Edgar A. Jonas and Frederick C. Jonas, both of Chicago, for appellants.
Amos J. Coffman, George E. Leonard, Isadore L. Kovitz, and Jacob Cohen, all of Chicago, for appellee.
Certain proceedings were brought by the Administrator of the Office of Price Administration, for and on behalf of the United States, against Beatrice Alexenburg, Max Alexenburg, and Albert Alexenburg, individually and as copartners, which resulted in a suspension of their business of operating a meat market, and enjoining them from violation of the Emergency Price Control Act of 1942, 50 U.S.C.A. Appendix, ss 901-925. After the issuance of the injunction a petition and affidavit were filed charging the defendants with violating the injunction and seeking to have them adjudged in contempt, and punished accordingly. The causes were consolidated, and upon a hearing in the circuit court of Cook county the defendants' license was suspended for sixty days, and each of the defendants adjudged guilty of contempt, and Beatrice Alexenburg and Albert Alexenburg fined $200 each, and defendant Max Alexenburg sentenced to the county jail for a period of sixty days. The cause was appealed to the Appellate Court, where the judgment of the circuit court was affirmed. We have allowed an appeal to this court.

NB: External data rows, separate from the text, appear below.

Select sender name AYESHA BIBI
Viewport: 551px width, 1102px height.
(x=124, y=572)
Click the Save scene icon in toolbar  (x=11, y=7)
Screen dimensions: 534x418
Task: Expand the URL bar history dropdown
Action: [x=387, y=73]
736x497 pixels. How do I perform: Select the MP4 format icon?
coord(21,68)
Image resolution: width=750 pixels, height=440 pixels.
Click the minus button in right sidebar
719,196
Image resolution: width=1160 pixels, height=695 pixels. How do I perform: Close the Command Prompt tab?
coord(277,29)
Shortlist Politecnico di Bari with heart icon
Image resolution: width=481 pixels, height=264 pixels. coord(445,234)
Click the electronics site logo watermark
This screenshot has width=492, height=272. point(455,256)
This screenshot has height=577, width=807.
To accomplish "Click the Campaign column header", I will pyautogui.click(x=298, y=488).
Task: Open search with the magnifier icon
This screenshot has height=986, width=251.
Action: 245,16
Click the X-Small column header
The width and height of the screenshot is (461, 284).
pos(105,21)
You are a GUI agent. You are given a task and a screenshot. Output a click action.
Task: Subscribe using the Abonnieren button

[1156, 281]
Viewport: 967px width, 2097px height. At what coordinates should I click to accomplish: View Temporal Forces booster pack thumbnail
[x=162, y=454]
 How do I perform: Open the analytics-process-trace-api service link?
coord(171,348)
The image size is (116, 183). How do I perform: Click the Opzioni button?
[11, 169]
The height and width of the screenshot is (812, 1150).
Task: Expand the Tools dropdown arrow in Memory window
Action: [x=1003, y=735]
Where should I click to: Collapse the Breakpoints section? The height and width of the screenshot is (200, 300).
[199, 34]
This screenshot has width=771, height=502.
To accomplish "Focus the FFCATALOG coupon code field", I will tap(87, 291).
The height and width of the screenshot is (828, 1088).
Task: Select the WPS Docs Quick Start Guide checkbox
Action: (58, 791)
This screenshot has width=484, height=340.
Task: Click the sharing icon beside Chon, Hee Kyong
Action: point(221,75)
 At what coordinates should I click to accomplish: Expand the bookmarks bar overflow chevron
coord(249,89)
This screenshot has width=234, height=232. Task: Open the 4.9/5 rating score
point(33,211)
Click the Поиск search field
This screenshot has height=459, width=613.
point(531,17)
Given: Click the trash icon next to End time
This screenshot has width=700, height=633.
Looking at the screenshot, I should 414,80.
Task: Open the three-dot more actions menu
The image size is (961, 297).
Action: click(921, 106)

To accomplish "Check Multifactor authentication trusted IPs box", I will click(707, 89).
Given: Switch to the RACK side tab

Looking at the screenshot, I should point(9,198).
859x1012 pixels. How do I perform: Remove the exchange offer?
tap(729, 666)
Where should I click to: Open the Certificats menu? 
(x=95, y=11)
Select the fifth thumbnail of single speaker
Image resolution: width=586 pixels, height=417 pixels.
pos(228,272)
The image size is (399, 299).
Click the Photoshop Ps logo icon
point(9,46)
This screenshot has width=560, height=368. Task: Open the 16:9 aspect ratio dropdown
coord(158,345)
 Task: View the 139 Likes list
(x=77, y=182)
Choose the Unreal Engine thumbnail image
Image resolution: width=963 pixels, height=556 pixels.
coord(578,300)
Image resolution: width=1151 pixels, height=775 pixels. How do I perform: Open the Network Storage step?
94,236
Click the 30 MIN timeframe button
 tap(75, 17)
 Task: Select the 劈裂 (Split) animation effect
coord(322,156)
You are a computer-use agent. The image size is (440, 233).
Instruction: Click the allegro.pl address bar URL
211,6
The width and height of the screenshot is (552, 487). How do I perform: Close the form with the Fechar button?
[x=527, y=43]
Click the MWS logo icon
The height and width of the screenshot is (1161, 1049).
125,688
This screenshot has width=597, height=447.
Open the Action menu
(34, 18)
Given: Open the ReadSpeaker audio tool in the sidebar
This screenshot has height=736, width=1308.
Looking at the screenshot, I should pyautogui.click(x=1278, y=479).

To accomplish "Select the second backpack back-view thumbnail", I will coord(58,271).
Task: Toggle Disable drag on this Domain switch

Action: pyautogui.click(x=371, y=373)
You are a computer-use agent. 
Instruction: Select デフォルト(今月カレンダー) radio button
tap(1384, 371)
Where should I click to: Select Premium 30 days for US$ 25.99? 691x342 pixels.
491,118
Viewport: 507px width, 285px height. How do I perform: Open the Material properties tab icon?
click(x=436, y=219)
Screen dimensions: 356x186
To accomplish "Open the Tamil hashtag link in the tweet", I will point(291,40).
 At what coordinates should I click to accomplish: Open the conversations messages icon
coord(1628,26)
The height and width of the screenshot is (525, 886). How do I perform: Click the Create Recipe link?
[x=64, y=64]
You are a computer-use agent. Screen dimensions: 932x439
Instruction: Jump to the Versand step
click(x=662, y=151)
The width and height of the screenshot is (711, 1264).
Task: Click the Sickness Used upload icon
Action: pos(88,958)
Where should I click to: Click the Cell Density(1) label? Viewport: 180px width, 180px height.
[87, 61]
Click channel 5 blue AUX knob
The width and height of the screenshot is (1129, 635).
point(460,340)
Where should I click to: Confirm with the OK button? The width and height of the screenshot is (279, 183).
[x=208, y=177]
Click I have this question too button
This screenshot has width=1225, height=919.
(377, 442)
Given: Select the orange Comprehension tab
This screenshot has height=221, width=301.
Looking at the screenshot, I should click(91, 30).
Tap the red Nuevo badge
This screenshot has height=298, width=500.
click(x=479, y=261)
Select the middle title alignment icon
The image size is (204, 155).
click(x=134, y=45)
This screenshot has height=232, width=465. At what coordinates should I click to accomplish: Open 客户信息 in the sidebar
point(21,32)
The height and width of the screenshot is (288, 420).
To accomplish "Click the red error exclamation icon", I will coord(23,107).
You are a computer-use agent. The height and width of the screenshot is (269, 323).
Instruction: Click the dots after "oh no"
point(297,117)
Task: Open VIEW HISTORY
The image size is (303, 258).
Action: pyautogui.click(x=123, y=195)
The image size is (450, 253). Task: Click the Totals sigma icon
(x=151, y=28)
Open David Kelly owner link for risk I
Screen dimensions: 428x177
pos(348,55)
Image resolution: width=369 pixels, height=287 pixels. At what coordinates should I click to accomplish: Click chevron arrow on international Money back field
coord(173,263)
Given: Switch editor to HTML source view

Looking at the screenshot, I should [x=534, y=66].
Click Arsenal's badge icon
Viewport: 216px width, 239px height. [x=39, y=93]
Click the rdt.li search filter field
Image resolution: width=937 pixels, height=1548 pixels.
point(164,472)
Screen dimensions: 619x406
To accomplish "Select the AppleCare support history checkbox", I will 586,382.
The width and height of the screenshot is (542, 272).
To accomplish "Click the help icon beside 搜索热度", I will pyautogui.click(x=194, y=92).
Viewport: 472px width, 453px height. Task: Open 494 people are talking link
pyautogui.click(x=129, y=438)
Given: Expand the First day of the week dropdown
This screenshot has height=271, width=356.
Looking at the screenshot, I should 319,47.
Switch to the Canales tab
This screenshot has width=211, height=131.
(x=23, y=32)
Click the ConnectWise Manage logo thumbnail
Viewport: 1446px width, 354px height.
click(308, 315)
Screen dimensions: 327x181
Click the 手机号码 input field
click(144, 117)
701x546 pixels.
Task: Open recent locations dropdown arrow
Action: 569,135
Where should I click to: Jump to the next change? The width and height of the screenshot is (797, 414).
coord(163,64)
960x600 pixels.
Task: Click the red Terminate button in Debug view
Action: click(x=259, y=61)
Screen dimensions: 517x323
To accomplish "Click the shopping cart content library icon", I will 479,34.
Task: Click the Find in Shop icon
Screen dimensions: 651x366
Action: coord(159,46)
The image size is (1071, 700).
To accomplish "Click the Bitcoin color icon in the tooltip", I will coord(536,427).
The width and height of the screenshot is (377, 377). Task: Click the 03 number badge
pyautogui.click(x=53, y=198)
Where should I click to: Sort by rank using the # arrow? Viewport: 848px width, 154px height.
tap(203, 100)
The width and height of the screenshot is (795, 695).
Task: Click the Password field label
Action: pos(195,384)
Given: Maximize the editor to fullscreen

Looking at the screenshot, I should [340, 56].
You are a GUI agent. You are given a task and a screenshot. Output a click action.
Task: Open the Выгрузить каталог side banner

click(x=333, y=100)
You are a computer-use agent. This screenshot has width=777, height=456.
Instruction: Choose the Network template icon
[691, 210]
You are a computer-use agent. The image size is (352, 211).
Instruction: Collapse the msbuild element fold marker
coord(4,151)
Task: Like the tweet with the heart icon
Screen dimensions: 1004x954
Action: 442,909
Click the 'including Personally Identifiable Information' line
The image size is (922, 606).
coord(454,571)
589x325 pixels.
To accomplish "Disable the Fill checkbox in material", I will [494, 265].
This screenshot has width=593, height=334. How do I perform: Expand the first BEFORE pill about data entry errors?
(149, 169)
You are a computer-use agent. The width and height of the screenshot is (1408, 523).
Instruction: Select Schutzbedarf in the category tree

The original action in the circuit court was authorized under section 925(a) of the Emergency Price Control Act, which provides the Administrator may make application to an appropriate court for an order enjoining such acts or practices, etc. Under section 925(f) such Administrator has authority to petition any State or Territorial court of competent jurisdiction for orders suspending licenses. We have held the Emergency Price Control Act is an act of a public nature, and therefore a part of the general laws of the State of Illinois. Regan v. Kroger Grocery & Baking Co., 386 Ill. 284, 54 N.E.2d 210.
The first proceeding was commenced in September, 1944, and an injunction issued restraining the defendants from violating ceiling prices upon meat. These prices were established pursuant to regulations promulgated by plaintiff under authority of the act. After a warning the second proceeding was started in March, 1945, seeking suspension of the defendants' license. The same violations used as a basis for the suspension order were made the ground of a petition for rule to show cause why the defendants should not be held in contempt for the violation of the injunction issued in the original proceeding, and after a hearing the defendants were found guilty, and punished as set out above.
There are two main questions in the case: (1) What is the character of a contempt, civil, or criminal; and (2) under the provisions of the Federal law can the United States, through its Price Administrator, apply for a contempt citation, whether the contempt alleged be civil or criminal?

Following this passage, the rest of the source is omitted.